Continuous compounding
The theoretical limit of compounding frequency. FV = P · ert.
Related

Tools that pair with this one.

FAQ

Questions, asked plainly.

The S&P 500 has averaged about 10% nominal / 7% real since 1928 (per Robert Shiller's dataset and Aswath Damodaran's annual updates). Vanguard, Fidelity, Schwab, and JP Morgan capital-market expectations for the next 10 years cluster between 6.5% and 7.5% nominal — somewhat below the historical average because starting valuations are elevated. Use 7% for conservative long-term real-dollar planning, 6% for nearer-term horizons, 9-10% only if stress-testing the optimistic case.

Less than people think. The difference between annual, monthly, and daily compounding at 7% over 30 years is small — roughly 0.1-0.2% of the final balance. Continuous compounding adds only about 0.05% on top of daily. Where it matters: short-term comparison via APY (4.0% APR compounded monthly = APY 4.07%). Where it matters far more: rate and time. A 1% return improvement is worth more than any compounding-frequency upgrade.

A mental-math approximation for doubling time. Years to double ≈ 72 ÷ rate. At 7%: 10.3 years. At 10%: 7.2 years. At 4%: 18 years. The exact formula is ln(2)÷ln(1+r) ≈ 0.693÷r, but 72 is close enough for rates between 4% and 12% — and 72 has many divisors, making mental math easy. Useful for quick reality checks.

Over decades, enormously. $500/month over 40 years grows to about $1.18M at 6%, $1.53M at 7%, and $2.00M at 8% — each percentage point added is worth roughly 25-30% more in final balance. This is why low-cost index funds (0.03-0.10% expense ratios) compound to so much more than higher-cost actively managed funds (0.50-1.5%) over a career.

At 7% annual return on $500/month, a one-year delay costs roughly $50,000-$100,000 of final balance over a 30-40 year horizon. Each decade of delay roughly doubles the monthly contribution required to land at the same number. The "cost of waiting" table on this page shows the same calculation for delays of 5, 10, and 15 years.

APR (Annual Percentage Rate) is the simple annual rate before compounding. APY (Annual Percentage Yield) includes the effect of compounding within the year. For an investment account, APY is always slightly higher than APR. Truth in Savings Act (12 CFR 1030) requires US banks to disclose APY on deposit accounts.
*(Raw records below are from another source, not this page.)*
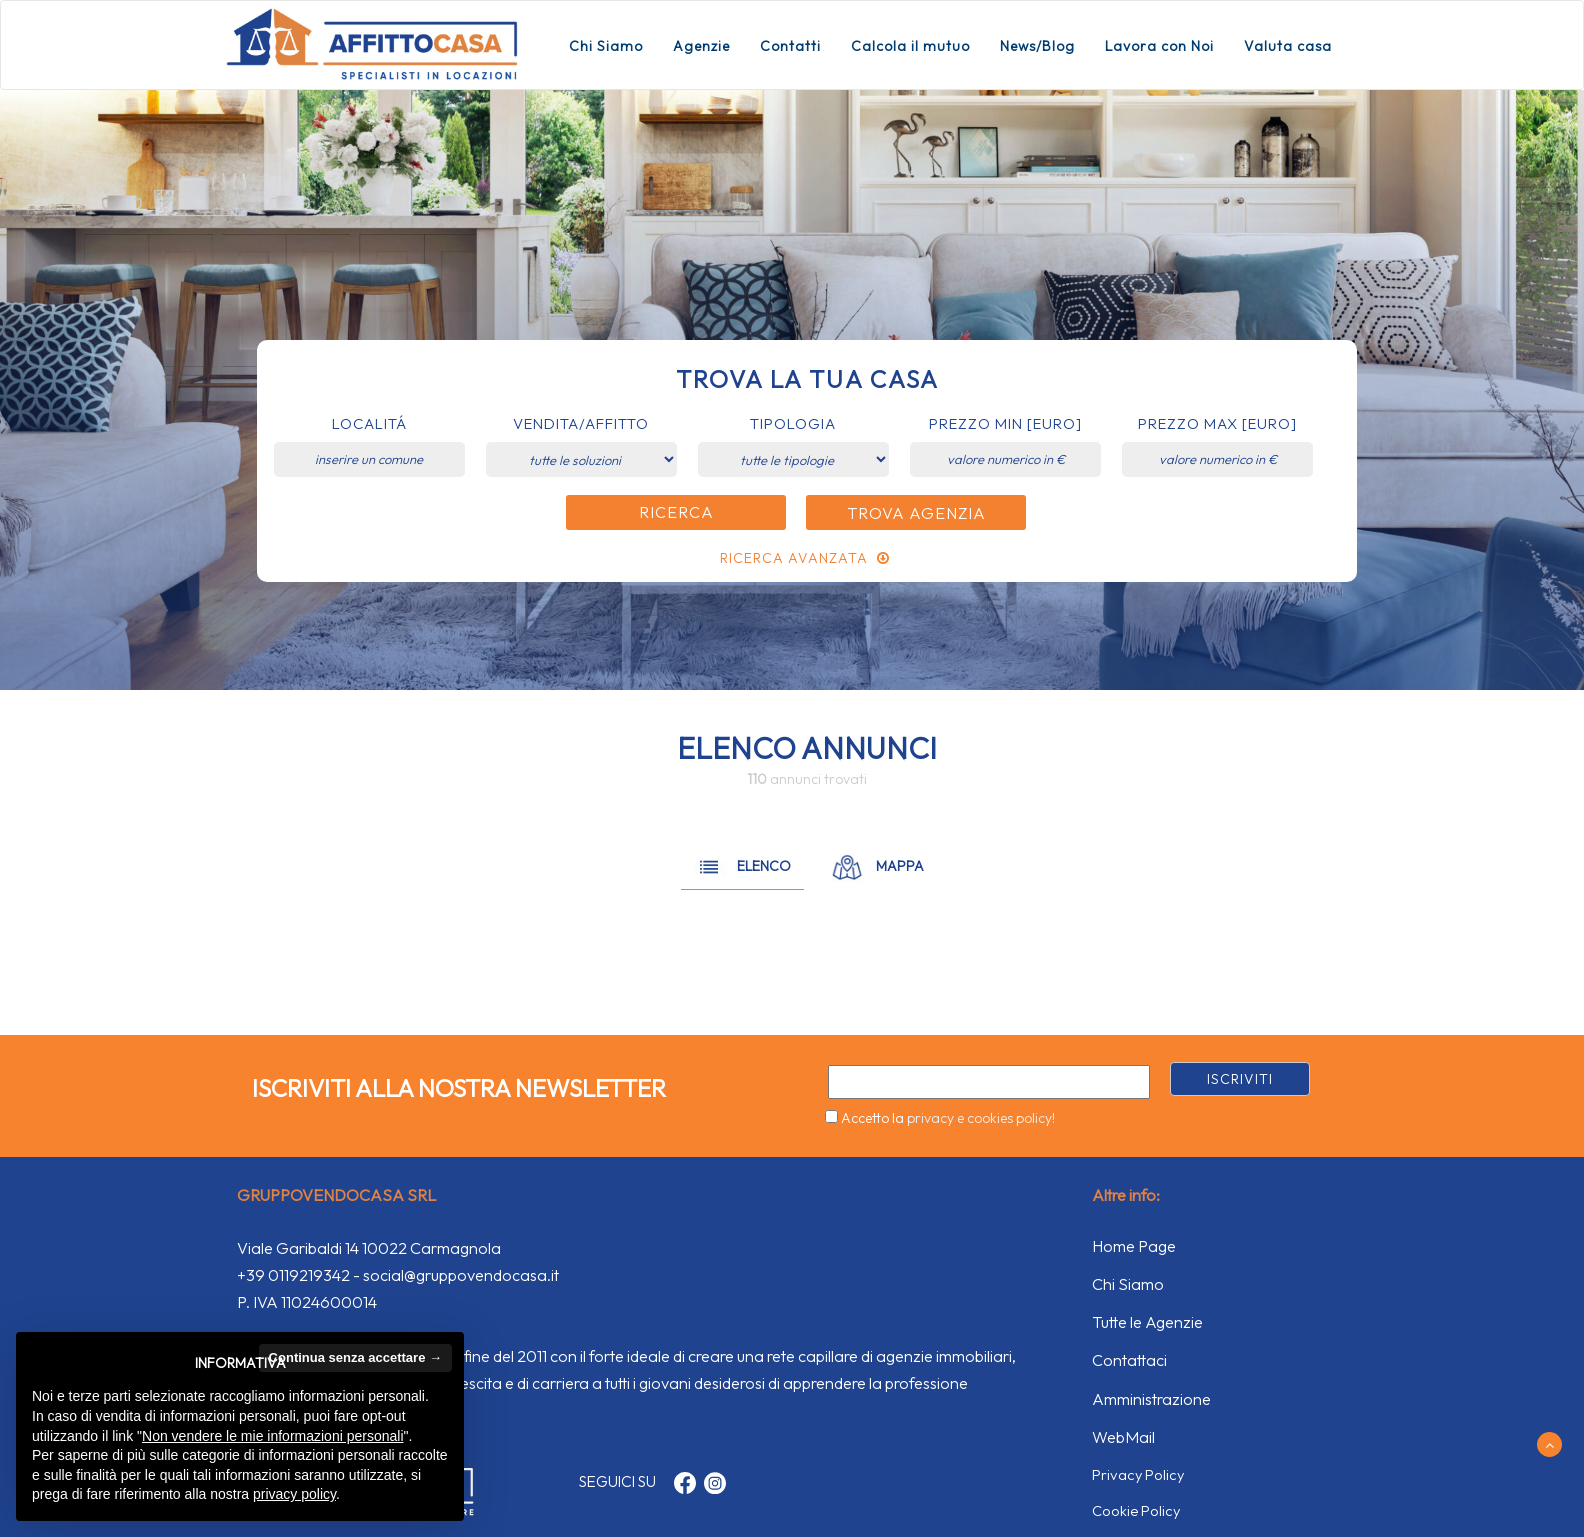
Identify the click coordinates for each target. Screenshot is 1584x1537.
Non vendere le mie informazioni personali (272, 1436)
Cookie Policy (1136, 1510)
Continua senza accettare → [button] (355, 1357)
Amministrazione (1151, 1399)
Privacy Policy (1138, 1474)
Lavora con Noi (1159, 46)
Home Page (1134, 1246)
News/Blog (1037, 46)
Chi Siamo (606, 46)
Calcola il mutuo (910, 46)
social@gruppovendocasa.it (461, 1275)
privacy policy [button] (294, 1494)
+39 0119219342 (293, 1275)
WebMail (1123, 1437)
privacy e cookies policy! (981, 1118)
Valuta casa (1288, 46)
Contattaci (1129, 1360)
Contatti (790, 46)
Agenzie (701, 46)
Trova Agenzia (916, 513)
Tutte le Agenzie (1147, 1322)
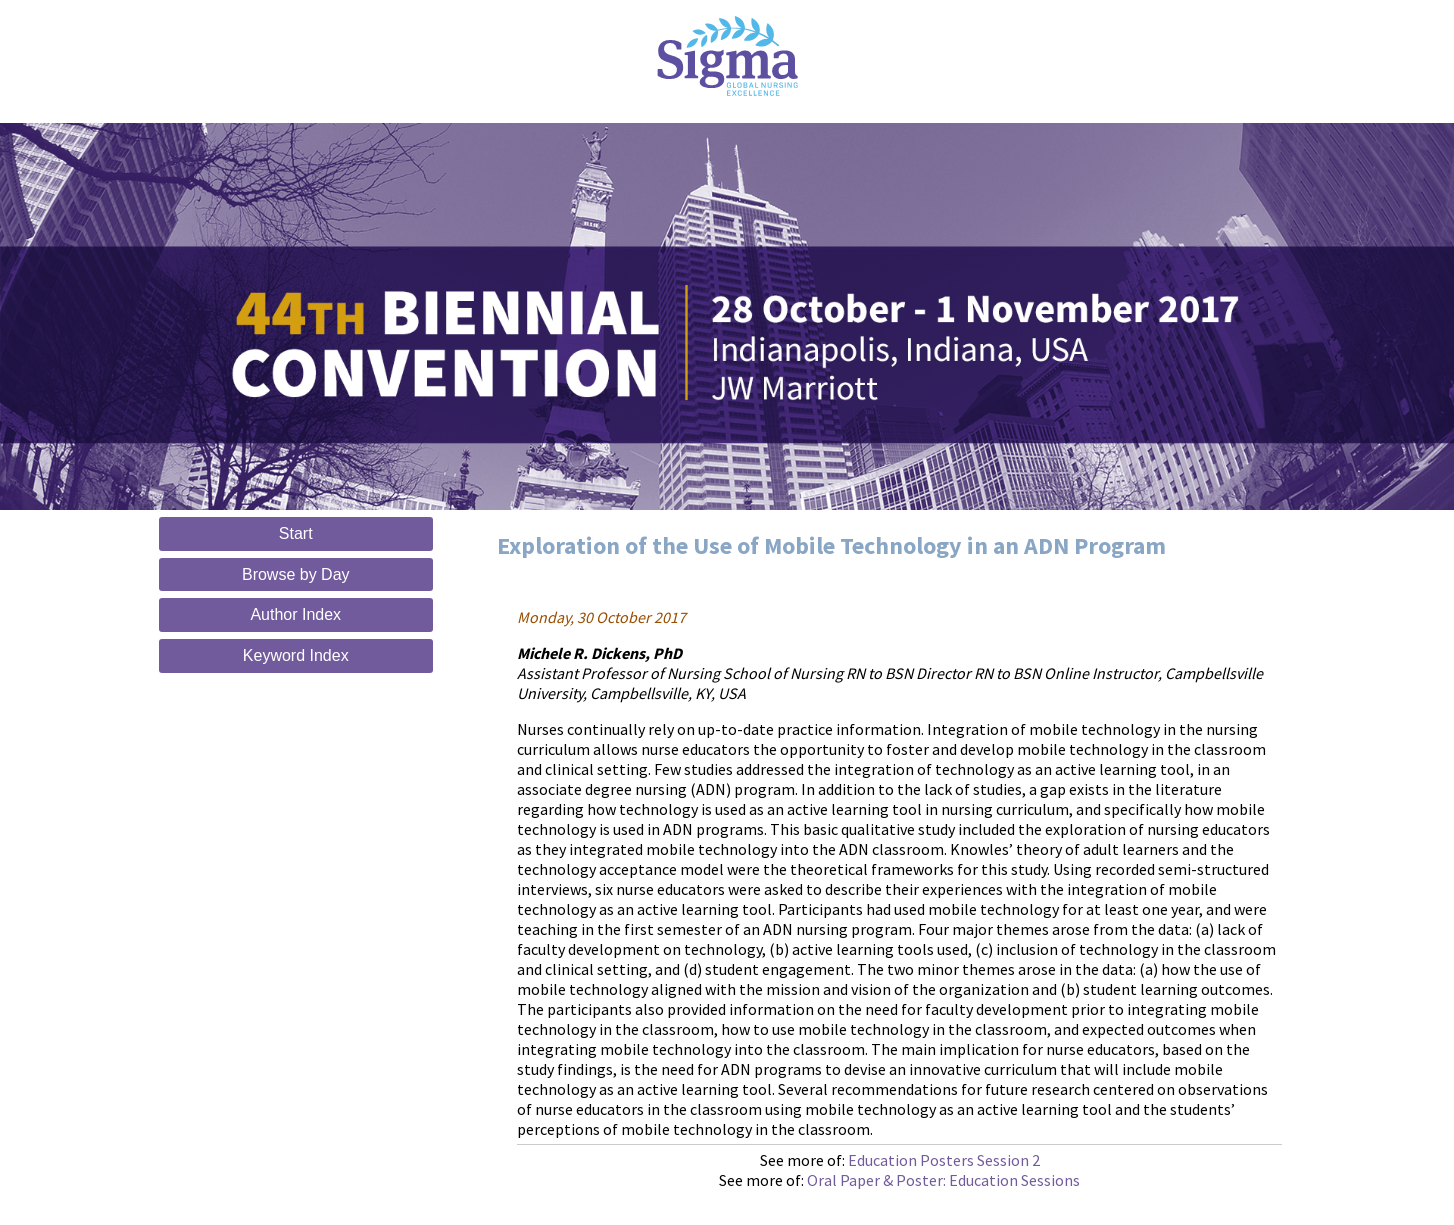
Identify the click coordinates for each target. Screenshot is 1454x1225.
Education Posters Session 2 (944, 1160)
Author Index (295, 614)
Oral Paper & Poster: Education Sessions (943, 1180)
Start (296, 533)
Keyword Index (296, 655)
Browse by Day (296, 574)
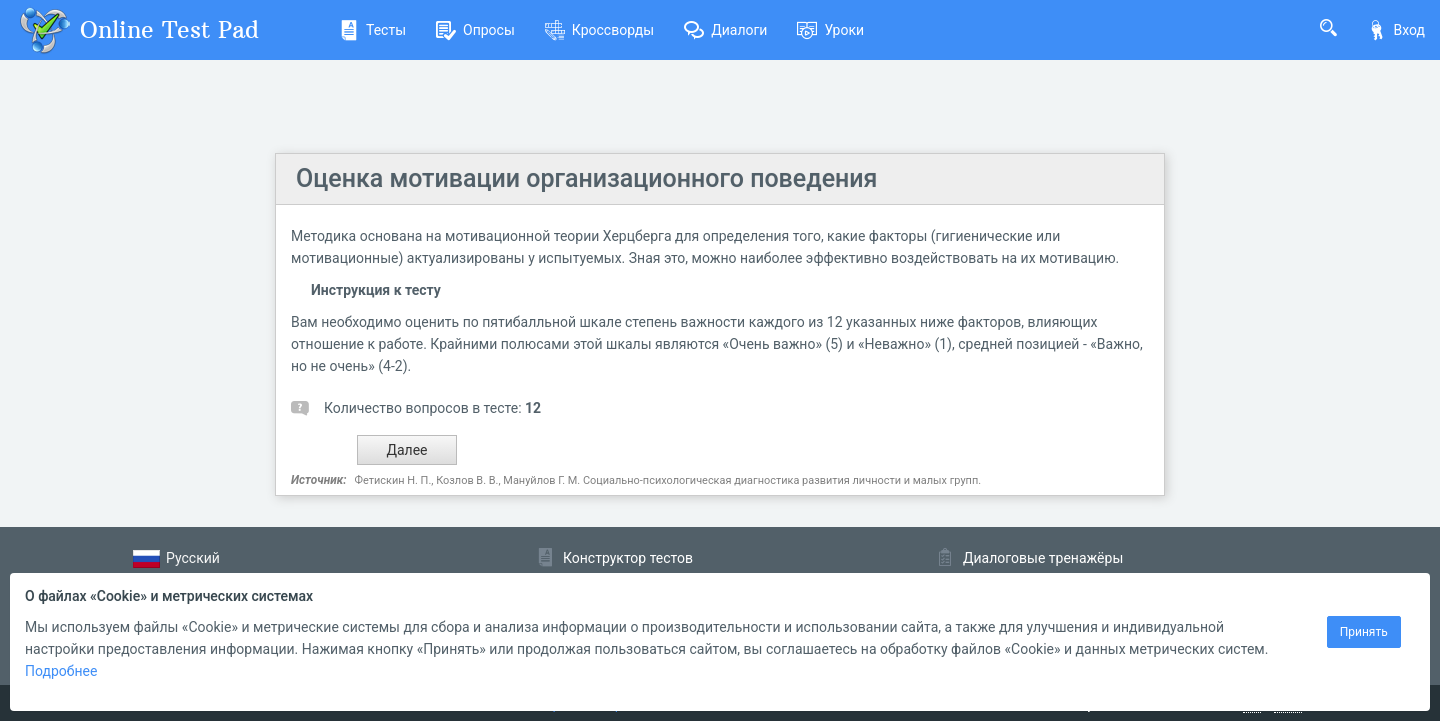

Compare APY for investments, APR for borrowing.

Inflation eats nominal returns. At 7% nominal and 2.5% inflation, real return is roughly 4.5%. The calculator's "after-inflation" line shows ending balance in today's dollars at 3% assumed inflation. Two ways to handle: (1) project nominal and discount at expected inflation when budgeting; (2) use real return throughout. Method 2 is cleaner when comparing scenarios.

Per Vanguard's 2012 (and updated 2023) study, lump-sum investing beats DCA roughly 68% of the time for typical horizons — markets go up more often than they go down, so getting invested earlier captures more compounding. DCA wins only in years that start with material drawdowns. The honest framing: if the money is already on hand, lump sum is the higher-expected-return approach. DCA's value is behavioral.

There's no verified evidence Einstein ever said "compound interest is the eighth wonder of the world" or similar. The quote appears in personal finance writing starting in the 1980s without source attribution and was almost certainly invented post-hoc. The fact remains true even without a famous physicist's endorsement: compound growth is one of the most powerful forces in personal finance.

Simple interest is computed only on the principal: I = P × r × t. The interest doesn't earn interest. Compound interest applies the rate to (principal + accumulated interest), so the base grows each period. On $10,000 at 7% over 30 years: simple interest produces $31,000 total; compound interest produces $76,123. The gap widens with longer horizons.